"Fetal cells circulate in maternal blood and have a great diagnostic potential". This is a fact known to scientists for many decades. However, the difficulty in isolating fetal cells, due to their rarity and to the absence of fetal cell specific markers, has kept their diagnostic potential at bay. The goal of FCMB is to develop a method to isolate rare fetal cells from maternal blood, which can be used for subsequent genetic analyses.

Current invasive procedures, such as Chorionic Villi Sampling (CVS) and Amniocentesis, carry a certain risk of abortion. The scientists at FCMB aim to develop an alternative no-risk method which will provide pregnant women with accurate genetic information of their unborn child.

Fetal diagnostics based on a blood sample from the mother bear no risk, neither for the mother nor for the child. It provides pregnant women with information very much similar to what is obtained by CVS or amniocentesis, but without the risk of inducing an unintended abortion.

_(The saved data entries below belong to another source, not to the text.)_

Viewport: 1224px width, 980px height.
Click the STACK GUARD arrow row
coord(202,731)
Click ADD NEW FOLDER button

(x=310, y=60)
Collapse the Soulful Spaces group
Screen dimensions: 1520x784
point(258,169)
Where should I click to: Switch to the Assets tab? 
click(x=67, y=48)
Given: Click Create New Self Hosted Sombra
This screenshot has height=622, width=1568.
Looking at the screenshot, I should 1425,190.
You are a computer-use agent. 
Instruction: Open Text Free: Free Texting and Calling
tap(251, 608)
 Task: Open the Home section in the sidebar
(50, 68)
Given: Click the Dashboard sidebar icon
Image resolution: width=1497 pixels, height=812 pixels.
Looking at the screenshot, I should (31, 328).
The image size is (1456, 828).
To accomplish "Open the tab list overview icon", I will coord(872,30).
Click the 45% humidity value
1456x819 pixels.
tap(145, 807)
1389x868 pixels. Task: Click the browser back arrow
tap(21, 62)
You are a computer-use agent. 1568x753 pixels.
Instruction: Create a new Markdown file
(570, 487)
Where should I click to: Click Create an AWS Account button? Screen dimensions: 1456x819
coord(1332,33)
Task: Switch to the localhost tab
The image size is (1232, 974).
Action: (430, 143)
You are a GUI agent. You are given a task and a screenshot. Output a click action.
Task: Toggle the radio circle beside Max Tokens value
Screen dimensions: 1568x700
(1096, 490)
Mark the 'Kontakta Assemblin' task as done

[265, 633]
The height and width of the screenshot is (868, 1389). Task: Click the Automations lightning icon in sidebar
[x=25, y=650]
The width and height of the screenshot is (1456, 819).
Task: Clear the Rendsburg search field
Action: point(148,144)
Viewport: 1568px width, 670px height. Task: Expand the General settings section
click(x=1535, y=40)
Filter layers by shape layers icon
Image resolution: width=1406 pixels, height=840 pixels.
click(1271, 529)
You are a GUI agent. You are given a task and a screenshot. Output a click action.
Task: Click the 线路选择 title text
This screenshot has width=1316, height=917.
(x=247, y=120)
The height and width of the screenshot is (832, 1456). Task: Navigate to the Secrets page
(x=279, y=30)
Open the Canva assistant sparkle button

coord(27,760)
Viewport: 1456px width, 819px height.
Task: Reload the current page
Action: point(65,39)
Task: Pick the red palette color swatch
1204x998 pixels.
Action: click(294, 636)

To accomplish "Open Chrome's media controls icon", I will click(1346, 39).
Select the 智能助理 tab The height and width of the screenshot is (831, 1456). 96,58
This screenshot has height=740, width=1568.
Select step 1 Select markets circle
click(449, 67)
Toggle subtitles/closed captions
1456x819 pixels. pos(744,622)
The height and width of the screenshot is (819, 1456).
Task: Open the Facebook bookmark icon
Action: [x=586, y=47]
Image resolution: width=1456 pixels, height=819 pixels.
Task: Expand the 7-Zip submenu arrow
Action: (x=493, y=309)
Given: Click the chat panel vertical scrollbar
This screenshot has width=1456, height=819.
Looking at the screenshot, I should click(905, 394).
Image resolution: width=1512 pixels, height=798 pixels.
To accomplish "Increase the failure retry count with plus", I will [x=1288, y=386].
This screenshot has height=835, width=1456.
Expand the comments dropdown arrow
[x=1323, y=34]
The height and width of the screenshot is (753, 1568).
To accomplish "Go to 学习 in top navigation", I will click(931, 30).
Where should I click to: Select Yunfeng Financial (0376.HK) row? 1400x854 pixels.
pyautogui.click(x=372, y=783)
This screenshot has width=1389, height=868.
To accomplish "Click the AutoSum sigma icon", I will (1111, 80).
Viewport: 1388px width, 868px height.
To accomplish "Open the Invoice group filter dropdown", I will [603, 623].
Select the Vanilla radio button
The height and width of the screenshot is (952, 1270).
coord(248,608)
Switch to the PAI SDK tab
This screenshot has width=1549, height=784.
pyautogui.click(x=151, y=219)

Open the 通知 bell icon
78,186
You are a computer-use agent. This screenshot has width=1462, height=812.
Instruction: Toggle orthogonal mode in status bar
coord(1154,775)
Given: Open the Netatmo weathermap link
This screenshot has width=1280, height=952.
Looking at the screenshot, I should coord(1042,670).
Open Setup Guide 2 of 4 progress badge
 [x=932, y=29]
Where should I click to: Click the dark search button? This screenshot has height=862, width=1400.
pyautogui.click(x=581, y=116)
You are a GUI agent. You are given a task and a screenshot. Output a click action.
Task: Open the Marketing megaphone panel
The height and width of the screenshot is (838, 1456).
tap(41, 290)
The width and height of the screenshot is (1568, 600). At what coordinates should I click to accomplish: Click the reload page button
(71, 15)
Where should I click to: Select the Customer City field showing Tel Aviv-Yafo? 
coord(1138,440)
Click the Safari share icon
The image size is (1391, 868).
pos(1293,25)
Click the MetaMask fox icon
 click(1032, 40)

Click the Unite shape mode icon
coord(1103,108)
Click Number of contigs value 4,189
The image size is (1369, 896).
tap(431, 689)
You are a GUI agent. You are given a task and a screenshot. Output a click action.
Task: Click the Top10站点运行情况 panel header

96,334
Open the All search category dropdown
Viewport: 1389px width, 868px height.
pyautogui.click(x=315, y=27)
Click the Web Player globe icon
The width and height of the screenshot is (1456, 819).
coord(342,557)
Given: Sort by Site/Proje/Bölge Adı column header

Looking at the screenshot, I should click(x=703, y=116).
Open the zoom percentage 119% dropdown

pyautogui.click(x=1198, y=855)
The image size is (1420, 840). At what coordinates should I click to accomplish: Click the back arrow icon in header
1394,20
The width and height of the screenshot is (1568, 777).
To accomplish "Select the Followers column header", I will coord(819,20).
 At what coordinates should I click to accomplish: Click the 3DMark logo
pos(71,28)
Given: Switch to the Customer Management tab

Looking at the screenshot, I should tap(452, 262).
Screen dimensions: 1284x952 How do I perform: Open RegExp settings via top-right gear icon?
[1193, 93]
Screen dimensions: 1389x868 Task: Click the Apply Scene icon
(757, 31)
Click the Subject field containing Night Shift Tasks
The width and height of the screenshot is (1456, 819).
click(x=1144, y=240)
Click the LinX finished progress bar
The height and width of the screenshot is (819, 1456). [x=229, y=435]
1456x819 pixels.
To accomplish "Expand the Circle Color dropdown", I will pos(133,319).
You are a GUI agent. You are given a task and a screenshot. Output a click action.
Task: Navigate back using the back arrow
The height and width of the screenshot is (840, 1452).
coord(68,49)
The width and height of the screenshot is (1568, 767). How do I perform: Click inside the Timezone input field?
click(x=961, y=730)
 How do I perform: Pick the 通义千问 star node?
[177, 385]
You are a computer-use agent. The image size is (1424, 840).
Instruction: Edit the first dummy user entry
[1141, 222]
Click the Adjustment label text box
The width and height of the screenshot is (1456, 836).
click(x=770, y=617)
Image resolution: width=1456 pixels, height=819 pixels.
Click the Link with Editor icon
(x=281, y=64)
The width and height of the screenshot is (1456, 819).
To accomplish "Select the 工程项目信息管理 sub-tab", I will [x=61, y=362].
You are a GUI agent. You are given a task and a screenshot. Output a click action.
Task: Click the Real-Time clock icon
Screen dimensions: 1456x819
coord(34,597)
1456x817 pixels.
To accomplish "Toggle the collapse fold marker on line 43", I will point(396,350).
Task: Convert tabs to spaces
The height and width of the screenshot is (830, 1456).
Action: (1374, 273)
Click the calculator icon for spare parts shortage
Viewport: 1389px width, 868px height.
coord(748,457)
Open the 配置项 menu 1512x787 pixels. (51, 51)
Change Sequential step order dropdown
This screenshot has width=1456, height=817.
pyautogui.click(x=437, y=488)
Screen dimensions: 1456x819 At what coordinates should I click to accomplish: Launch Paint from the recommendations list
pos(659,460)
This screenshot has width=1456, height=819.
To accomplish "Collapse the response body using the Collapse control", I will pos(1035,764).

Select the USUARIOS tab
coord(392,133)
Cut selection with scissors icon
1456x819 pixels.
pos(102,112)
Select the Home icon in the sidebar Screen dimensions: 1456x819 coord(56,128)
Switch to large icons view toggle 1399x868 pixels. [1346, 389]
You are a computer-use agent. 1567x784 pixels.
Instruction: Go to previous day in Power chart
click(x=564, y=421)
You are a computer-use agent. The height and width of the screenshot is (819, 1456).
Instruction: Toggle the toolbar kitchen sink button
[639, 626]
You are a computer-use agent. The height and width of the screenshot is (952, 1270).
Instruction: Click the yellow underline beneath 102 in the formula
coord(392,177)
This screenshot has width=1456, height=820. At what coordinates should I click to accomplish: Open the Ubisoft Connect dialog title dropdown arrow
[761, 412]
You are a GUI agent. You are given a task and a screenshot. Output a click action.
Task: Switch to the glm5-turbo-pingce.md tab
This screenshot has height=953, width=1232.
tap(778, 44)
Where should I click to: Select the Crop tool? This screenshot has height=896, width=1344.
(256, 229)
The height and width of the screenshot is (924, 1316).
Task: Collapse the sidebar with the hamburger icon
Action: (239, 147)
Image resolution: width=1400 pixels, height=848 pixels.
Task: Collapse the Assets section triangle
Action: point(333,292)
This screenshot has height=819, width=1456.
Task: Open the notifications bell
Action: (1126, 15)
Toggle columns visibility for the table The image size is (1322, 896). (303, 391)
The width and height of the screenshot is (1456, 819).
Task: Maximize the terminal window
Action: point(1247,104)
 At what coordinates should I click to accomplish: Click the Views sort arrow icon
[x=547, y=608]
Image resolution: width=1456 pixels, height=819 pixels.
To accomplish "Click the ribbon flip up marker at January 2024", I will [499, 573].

Founding of the company FCMB

The founders of 'Fetal Cell in Maternal Blood' (FCMB) hold more than 20 years of research experience in the field of identifying fetal cells in maternal blood, originally in collaboration with Professor John Philip, who was at that time head of the Prenatal Research Unit at Rigshospital in Copenhagen until his retirement in 2004. In 2005 FCMB ApS was formally launched when the pre seed venture fond 'INCUBA Venture' and 'Oestjysk Innovation' recognized the great potential of the work done by its founders in prenatal diagnosis.

The project of FCMB

Based on results published by its founders , scientists at FCMB are looking for cell types, other than fetal erythrocytes, which are more suitable for non-invasive renatal iagnosis.

Using a proprietary preparation technology together with a cell type independent marker, the Y-chromosome, FCMB is able to reliably detect and collect fetal cells in blood samples from male pregnancies. It has been possible for the first time to isolate a fully preserved fetal cell containing nucleus and cytoplasm, which allows to develop binders towards distinct surface markers of those cells.

FCMB has now succeeded in generating cDNA libraries from those fetal cells and subsequent microarray analysis revealed a set of marker candidates expressed in fetal but not in maternal blood cells.

Example of a microarray analysis (Miltenyi Biotech): Scatter plot showing maternal vs fetal signals from two biological repeats, with 100 fetal cells in each analysis. The signals from two analyses are strikingly correlated.

Recently scientists at FCMB have been able to identify fetal cell specific markers which has opened prospects for gender-free identification of fetal cells in maternal blood.

Future Perspectives

The ability to successfully and consistently isolate fetal cells from maternal blood, and identify these cells with gender-independent markers has given FCMB a clear lead in developing a fetal cells selection system which will be the core of tomorrow’s prenatal diagnostic programs.

With such a method, all pregnant women can be offered a reliable no-risk genetic test of the fetus, enabling them to make an informed choice about their unborn child.

The method developed by FCMB facilitates a wider range of genetic tests other than testing for numerical chromosome aberrations such as Down syndrome.

Furthermore, this method has the potential to replace both the present non-invasive screening methods and the invasive diagnostic procedures by a new no- risk procedure.